## [Document text]
Dir - James Wan
Overall: MEH
The third installment in the Conjuring cinematic universe and second to find James Wan returning to the director chair, The Conjuring 2 is a similarly textbook example of modern supernatural horror sensibilities for which Wan particularly is a consistent enforcer of. While he surprisingly shows some level of restraint in keeping the jump scares down to a minimum, (at least for him), and the script rather quickly lets every character witness ghostly happenings in a group as opposed to seeing them individually and mentioning them to no one for the first two acts, the film still buckles to many other overused hallmarks. Evil entities follow the rules of there being no rhyme or reason to their mischief and generally only perform their arbitrary tricks when it is in the middle of the night, they are asked to do so by psychic investigators, or when the music gets either all spooky scary or jarringly quiet for another patented psyche-out. Said entities in this case are hardly interesting, (a crotchety old man), or cartoonishly silly and merely shoehorned in there for future franchise inclusion, (the Nun and the Crooked Man). It is conventional to a fault and the ending is borderline ridiculous, but Vira Farmiga and Patrick Wilson's highly fictionalized Warrens do provide a strong, heart-felt undercurrent at least. For shameless popcorn horror, it fits the mold for those who crave such things.

## [Material provided]
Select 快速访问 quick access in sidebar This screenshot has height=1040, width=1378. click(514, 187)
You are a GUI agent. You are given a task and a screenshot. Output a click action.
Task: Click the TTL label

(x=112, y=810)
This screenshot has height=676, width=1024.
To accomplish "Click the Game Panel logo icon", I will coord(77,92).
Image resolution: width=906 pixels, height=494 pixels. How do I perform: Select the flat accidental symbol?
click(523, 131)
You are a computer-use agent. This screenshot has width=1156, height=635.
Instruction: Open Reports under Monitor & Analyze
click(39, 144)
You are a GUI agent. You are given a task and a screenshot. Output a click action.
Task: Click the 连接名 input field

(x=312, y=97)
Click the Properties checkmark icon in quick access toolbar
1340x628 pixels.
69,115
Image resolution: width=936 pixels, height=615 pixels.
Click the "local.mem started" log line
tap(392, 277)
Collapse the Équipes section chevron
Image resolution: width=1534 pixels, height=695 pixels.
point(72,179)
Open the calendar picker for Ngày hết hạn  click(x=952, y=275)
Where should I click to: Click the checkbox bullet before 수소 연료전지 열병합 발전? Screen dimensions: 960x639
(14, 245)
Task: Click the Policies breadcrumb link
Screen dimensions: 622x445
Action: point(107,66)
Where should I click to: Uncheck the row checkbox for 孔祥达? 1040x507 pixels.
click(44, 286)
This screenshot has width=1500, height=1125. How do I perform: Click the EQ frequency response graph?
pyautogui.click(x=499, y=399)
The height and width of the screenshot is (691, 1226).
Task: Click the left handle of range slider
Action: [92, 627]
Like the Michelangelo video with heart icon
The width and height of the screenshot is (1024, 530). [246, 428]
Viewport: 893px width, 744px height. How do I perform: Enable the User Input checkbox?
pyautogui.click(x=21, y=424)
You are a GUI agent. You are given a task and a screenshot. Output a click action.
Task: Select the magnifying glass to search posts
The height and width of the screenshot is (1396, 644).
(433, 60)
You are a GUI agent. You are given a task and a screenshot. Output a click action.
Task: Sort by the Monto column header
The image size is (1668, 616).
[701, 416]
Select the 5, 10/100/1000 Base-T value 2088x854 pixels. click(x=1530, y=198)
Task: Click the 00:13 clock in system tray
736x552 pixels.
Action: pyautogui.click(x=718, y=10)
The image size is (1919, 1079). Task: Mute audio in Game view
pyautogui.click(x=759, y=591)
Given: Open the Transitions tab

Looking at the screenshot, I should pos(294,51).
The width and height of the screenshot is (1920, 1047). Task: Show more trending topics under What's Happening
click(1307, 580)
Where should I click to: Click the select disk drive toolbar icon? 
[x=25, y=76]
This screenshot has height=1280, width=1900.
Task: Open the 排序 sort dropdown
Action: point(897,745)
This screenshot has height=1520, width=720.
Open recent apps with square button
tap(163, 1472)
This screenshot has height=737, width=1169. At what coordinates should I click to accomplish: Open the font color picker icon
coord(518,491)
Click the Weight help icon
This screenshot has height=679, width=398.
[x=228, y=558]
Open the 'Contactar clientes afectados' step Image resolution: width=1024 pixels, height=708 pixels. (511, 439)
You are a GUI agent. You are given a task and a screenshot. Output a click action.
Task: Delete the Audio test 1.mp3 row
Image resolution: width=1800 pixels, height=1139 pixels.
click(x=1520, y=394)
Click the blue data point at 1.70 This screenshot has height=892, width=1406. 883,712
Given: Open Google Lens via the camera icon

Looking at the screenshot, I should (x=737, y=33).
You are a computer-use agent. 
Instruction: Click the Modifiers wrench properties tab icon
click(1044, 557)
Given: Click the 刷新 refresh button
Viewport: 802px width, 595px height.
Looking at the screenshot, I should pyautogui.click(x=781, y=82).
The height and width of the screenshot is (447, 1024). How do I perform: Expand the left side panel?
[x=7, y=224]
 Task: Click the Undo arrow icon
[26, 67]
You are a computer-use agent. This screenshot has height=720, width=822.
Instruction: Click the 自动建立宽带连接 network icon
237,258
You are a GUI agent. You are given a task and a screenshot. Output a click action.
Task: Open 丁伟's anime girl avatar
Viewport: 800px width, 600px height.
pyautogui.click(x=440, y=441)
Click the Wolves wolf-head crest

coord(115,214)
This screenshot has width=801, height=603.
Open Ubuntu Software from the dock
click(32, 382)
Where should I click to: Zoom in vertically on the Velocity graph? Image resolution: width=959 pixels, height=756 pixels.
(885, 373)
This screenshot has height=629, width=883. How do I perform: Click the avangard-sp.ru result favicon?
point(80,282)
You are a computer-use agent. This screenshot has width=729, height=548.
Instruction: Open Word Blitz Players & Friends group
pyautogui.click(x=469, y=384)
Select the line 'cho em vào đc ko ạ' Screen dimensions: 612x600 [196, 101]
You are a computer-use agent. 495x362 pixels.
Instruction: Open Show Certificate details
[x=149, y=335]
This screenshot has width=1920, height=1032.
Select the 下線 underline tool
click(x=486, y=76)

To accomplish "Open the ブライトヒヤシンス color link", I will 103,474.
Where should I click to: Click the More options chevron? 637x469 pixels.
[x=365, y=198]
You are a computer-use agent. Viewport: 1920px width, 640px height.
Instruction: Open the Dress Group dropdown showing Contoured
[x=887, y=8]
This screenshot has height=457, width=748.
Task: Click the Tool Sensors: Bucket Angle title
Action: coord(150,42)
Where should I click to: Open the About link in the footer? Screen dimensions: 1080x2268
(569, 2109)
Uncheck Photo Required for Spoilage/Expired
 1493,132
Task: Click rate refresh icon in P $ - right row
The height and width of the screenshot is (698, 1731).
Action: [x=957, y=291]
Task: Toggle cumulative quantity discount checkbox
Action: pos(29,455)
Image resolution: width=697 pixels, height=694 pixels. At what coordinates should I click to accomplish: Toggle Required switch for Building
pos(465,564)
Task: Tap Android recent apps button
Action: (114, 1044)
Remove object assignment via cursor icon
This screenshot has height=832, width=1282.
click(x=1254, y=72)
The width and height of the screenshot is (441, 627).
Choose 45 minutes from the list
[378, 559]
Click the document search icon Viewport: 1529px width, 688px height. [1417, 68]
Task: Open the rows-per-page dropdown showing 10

## [Problem to solve]
Which two entities does the movie review say were added for future franchise use?

## [Response to the task]
The Nun and the Crooked Man.